PGA Co-Design Meeting Notes: 2014-12-19

Webex

https://iskme.webex.com/iskme/j.php?MTID=mbbe8e80baa0f470134159faed93f25f8

Attendees

  • Anastasia Cheetham
  • Kate Katz
  • Kathy McCoy
  • Jess Mitchell
  • Emily Moore
  • Madeleine Rothberg
  • Sepideh Shahi
  • Gregg Vanderheiden
  • Amy VanDeVelde
  • John Willis

Agenda

  1. Quick review of platform discussions (Anastasia)
  2. Scope
  3. Latest design mock-ups (Dana)

Proposed Decisions

Develop as a web app for Chrome using Web Speech API, test on whatever browsers support this API.

Next Steps

  • Gregg will create GoogleDoc for capturing decisions/resolutions, their rationales and any counterpoints
  • Kate will schedule an extra call to discuss scope issues

Notes

NIDRR feedback: Need at least one end-to-end prototype, in at least one application setting.

Contract calls for at least one end-to-end functional, working example of the tool in at least one of the application settings in a prototype format. Will have separate conversation to talk about scope, reconsider the requirements document based on NIDRR's feedback.

Gregg sees two dimensions of "scope": 1) which application area, and 2) what does and doesn't need to be in the wireframes.

Platform discussion review: JavaScript web application, use Web Speech API, test on Chrome and Safari. Do we need to double-check that it works on Safari? It claims to... Let's say "Test on Chrome and any other browsers that support it." (this has been recorded in "decisions" document)

Designs:

Gregg reviews his concerns, as articulated in his email. One concern: control over tts; people with reading disabilities prefer to have control over what it reads and when.

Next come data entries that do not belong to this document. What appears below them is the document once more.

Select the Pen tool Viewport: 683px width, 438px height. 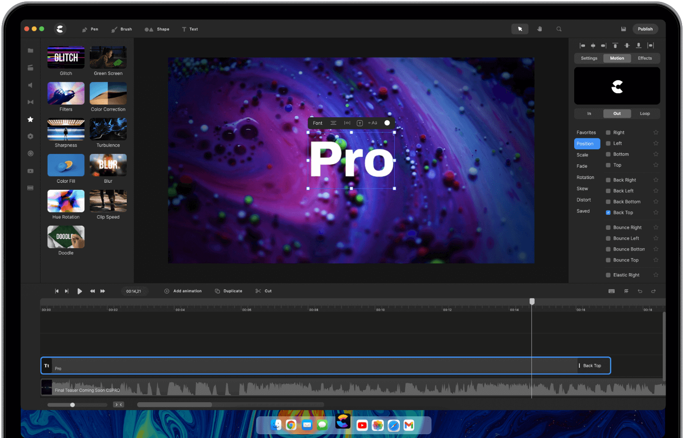click(x=90, y=29)
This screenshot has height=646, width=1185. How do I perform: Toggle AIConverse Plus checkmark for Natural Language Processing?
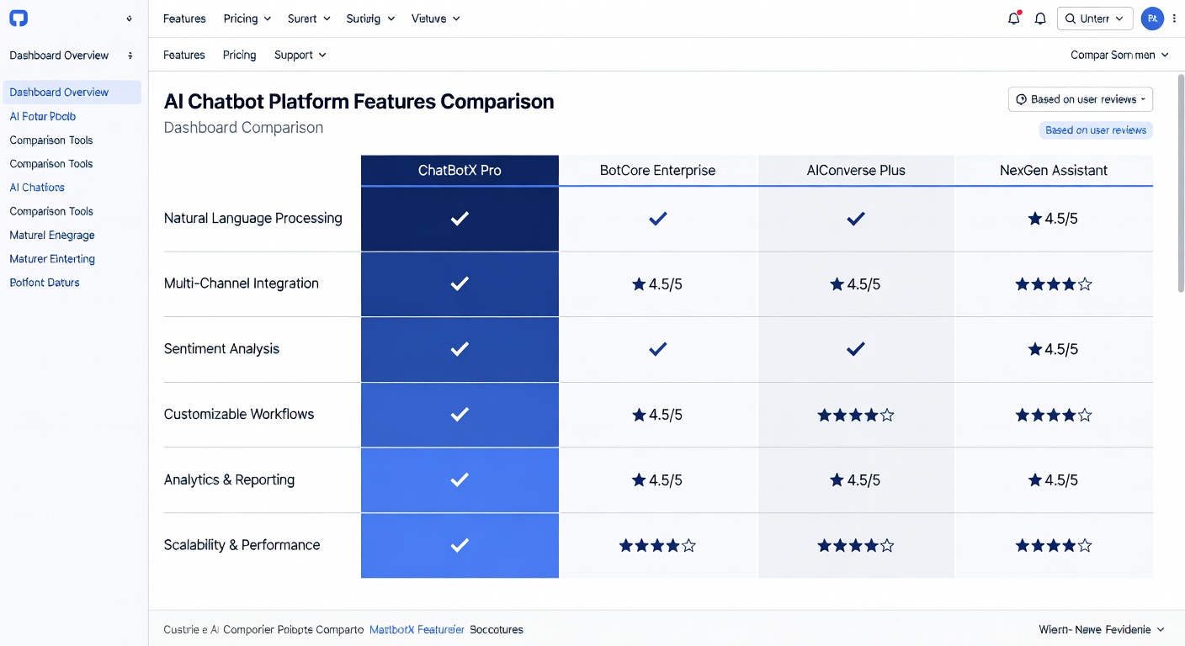coord(856,219)
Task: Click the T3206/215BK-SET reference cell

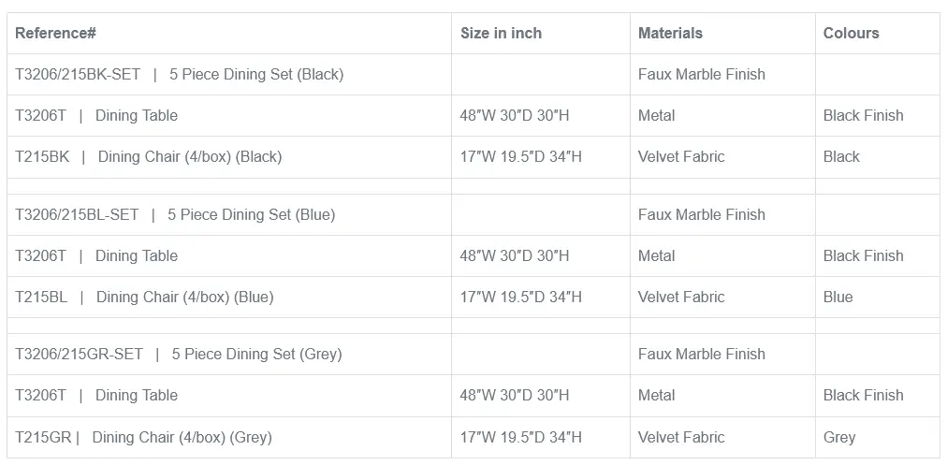Action: (x=179, y=75)

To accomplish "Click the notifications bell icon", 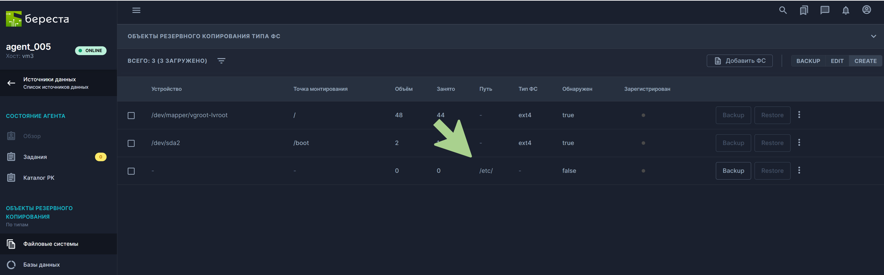I will [846, 10].
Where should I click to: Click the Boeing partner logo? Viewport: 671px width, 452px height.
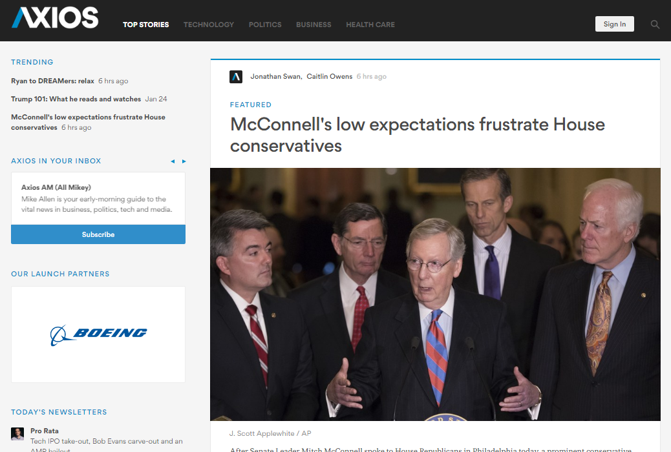(x=98, y=335)
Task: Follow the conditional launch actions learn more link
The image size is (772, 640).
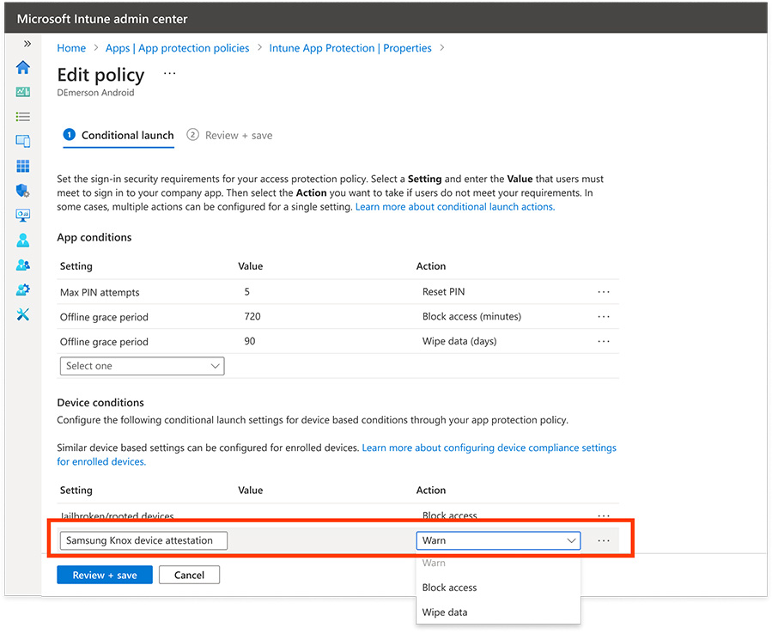Action: coord(454,206)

Jess: "turn talking off" is NOT early in the process essentially because it's not as important as the things that come before it. It's on to start, so anyone who needs it has it; people who don't need it aren't 'harmed' by it being on, but they may need to have some other issues sorted out urgently.

Regarding volume: devices have volume controls, so we don't really need to have a volume setting in the tool, so maybe this might be one of the things we leave out of the scope for this round.

Gregg: But how will the user know how to adjust the volume? If newbie, no idea! Maybe put volume adjustment right up front - almost first screen.

Emily: opinions diverge based on context, we should capture these divergences. e.g. in a classroom, volume early seems important. Note the differences, so that now we can pick a route and go, but to remember, in the months to come, where there were differences of importance in different contexts.

Jess: Some of the decisions about "what comes first" will be a vehicle for us to have further discussions about the application-setting specific implementations. i.e. some of the "what comes first" decisions will be implementation-level decisions.

The "do you need help" screen would appear if there was a delay in response to the questions, or if there were a number of inappropriate keystrokes (e.g. letters instead of arrows)

Screen layout: more dots than icons because each "topic" covered by an icon there might be more than one screen (e.g. for volume, there's "speech on/off" and "volume", for text size there's "minimum" and "comfortable")

Text size: designs show two possible ways of approaching it: two-screen (min and comfortable) or one-screen. We can test this.

Note: The Undo control only appears when necessary and only applies to the current screen.

Final screen = Language: Note difference from first screen. First screen is "welcome," last screen has icons and progress indicator. Idea is if you return to language controls later, it's no longer a welcome screen.

Suggestion: for size, text vs images (as the example) might be an application-setting specific difference, e.g. text good for OER, image for other. Needs SME input and user testing.

Jess's three pivots: 1) need to start development as soon as possible 2) need to make hard, clear decisions about scope 3) making those decisions will help flesh out application-setting specific details and what are we going to do about them. These three things form a triangle that is struggling, pushing and twisting. We need to address all three simultaneously.

Kate: also need to specify what are the criteria for determining which application setting we focus on

Emily's comments, which capture what we should do as a community: We're coming from different places, trying to work on one thing; different side ideas come up. Maybe instead of discussing "what is the linear progression for this one tool?" instead think of "what are these different preference chunks, and what's important for different application settings? What would it look like to ask for these particular preferences, individually (regardless of the order of presentation)" i.e. design the slow keys interface, regardless of who would use it.

Jess: acknowledging that this is really multiple tools – different tools in different settings – how to we move forward to make the decisions that we do need to make, and how to we articulate how someone might make decisions about what needs to be in a tool in a particular context?

Instead of trying to just make a decision, we should be doing user testing.